The mean temperature during the summer (Hagaa) is between 34o C and 38oC, the highest recorded temperature being close to 48o C. The mean winter (jiilaal) temperature varies from 15oC to 24oC, and the lowest temperature recorded is -2oC in Erigabo near the Surad Mountain.
In a document Why Invest in Somaliland, Somaliland Investment Portal highlights the following:
  • Security and Democracy

Somaliland has witnessed a great deal of progress over the last 20 years of self-governance. Peace and stability has been restored through the efforts of the people of Somaliland. Democratic systems have been established and have continued to evolve after five successful elections at the presidential, parliamentary and local government levels. Well trained and professional security forces protect the population from terrorism and organized crime. This means that the foundations are now in place to build on these achievements to attract foreign direct investment and strengthen local capacities to promote sustainable employment and economic development.

  • New Foreign Investments

Somaliland has extended its economic engagement with foreign governments within the region and beyond. It is engaged in negotiations with Ethiopia to finalize the first official bilateral strategic cooperation agreement. Djiboutians have invested heavily in Somaliland’s economy, including about $15 million in a Coca Cola factory which opened in 2012. Somaliland has used diplomacy to help explore recent efforts to attract FDI from Turkey, Malaysia, the UAE, Kenya, Egypt and China into Somaliland’s key sectors such as livestock and fisheries. In addition, a great deal of Somaliland Diaspora investment is coming from the UK, Norway, Finland, Denmark, Germany, Canada, and the United States.

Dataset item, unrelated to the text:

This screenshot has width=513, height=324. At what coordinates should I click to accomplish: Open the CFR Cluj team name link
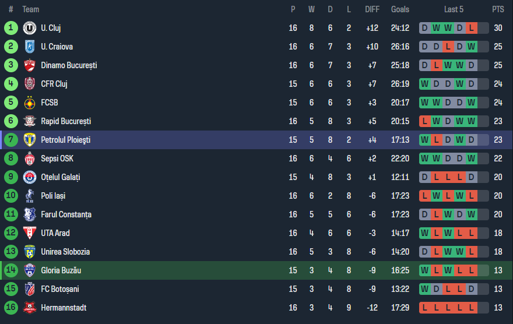pos(54,84)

  • Sound Regulatory Reforms

Somaliland is reforming its once cumbersome regulatory framework to better promote investment. An Investment Climate Unit has been established within the Ministry of Commerce to streamline business registration. Important legislation—such as the Foreign Investment Law, the Islamic Banking Law, the Central Banking Law, the Electrical Energy Act, and the Commercial Banking Act—has either been passed or is making its way through Parliament.